Root colonization assay of bacterial isolate

The root colonization of the selected isolate was performed based on the method described here57 with some modifications. The surface-sterilized seeds of both WT and jmt mutant Arabidopsis were germinated axenically in 0.5× MS medium for 4 d. The 4-d-old seedlings were then transferred to new plates with soil extract medium (SEM) and kept in a growth room under a 16-h light/8-h dark regime at 21 °C. After 6 d, the plates were flooded with a bacterial culture resuspended (OD600-0.005) in sterile 10 mM MgCl2 with 0.001% Tween20. After 5 min, the individual plants were transferred to new plates with SEM and kept for another 5 d under the same growth conditions. Plants flooded with sterile 10 mM MgCl2 with 0.001% Tween20 without bacteria were used as controls.
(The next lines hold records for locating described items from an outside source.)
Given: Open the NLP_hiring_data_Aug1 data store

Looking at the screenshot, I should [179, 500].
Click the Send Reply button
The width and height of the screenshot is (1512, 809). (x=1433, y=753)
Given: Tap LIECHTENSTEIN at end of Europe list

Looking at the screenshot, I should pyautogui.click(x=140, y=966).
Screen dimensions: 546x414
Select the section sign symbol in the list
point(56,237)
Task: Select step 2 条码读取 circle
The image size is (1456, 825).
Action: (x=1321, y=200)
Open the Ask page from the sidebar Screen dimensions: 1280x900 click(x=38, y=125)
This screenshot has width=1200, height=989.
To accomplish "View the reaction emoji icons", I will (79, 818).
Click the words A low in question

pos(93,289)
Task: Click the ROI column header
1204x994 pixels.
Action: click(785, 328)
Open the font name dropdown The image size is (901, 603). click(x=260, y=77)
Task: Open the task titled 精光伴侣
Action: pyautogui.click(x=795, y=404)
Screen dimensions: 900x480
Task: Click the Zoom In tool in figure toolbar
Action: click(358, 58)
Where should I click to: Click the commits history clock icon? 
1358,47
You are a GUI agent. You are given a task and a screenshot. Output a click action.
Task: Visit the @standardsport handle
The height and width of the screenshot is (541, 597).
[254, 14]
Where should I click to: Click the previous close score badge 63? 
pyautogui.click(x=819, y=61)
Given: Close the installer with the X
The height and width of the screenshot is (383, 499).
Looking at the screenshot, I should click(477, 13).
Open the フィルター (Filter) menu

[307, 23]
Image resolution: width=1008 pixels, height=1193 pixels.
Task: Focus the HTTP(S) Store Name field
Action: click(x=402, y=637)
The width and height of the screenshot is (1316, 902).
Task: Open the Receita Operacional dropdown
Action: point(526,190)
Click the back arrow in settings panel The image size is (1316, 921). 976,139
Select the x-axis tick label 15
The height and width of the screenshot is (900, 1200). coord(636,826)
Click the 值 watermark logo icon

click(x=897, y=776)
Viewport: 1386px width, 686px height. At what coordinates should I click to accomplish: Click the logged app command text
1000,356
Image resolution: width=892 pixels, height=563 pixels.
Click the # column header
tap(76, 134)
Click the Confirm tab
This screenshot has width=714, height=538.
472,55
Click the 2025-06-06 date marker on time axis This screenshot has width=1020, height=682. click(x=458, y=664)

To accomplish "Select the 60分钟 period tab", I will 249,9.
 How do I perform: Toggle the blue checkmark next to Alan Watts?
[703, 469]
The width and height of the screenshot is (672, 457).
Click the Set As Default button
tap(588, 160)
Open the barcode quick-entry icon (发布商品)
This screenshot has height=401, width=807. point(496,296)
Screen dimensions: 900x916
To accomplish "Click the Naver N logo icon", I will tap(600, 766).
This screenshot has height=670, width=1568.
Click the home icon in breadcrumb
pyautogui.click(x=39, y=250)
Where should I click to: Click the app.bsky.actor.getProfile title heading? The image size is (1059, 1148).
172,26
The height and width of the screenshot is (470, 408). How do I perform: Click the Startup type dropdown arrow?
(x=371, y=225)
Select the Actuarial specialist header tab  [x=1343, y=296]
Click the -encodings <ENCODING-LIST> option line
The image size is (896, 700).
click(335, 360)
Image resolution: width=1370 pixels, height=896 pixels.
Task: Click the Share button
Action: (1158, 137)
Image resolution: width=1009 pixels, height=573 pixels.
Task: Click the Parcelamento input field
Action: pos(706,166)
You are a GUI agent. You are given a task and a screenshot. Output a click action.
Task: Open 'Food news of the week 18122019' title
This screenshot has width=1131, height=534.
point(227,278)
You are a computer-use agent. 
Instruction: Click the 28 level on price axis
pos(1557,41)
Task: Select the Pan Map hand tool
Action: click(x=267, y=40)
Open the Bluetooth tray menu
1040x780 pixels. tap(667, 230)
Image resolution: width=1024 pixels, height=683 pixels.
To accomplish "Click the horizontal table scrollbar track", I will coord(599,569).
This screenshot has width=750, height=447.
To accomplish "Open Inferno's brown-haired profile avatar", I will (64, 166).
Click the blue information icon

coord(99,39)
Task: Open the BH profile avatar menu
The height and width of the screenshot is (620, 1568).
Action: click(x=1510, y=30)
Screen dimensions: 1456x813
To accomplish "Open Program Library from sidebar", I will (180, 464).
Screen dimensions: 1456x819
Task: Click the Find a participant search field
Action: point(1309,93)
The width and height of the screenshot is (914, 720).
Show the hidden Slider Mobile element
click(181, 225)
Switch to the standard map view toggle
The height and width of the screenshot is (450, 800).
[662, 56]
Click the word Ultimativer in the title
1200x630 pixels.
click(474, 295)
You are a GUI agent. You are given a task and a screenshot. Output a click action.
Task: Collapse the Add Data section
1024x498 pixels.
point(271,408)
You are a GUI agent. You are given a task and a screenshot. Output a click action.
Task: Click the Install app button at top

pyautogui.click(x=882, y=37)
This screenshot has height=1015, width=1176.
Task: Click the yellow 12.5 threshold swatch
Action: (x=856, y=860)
To isolate and quantify the root-colonizing bacteria, roots of both WT and jmt plants were gently removed from the media and placed in 2 ml tubes. The roots from individual plants were weighed, rinsed and vortexed three times in 1 ml of sterile 10 mM MgCl2 to remove the root-associated microorganisms. The vortexed samples were then submitted to serial dilution at 1,000×. A volume of 50 ml of each dilution was plated onto LB agar plates. The colony-forming units (CFUs) were counted after 1 d of incubation at 37 °C and used to determine the original bacterial abundance per milligram of root tissue based on the root fresh weight and serial dilution used for counting.

Reporting summary

Further information on research design is available in the Nature Portfolio Reporting Summary linked to this article.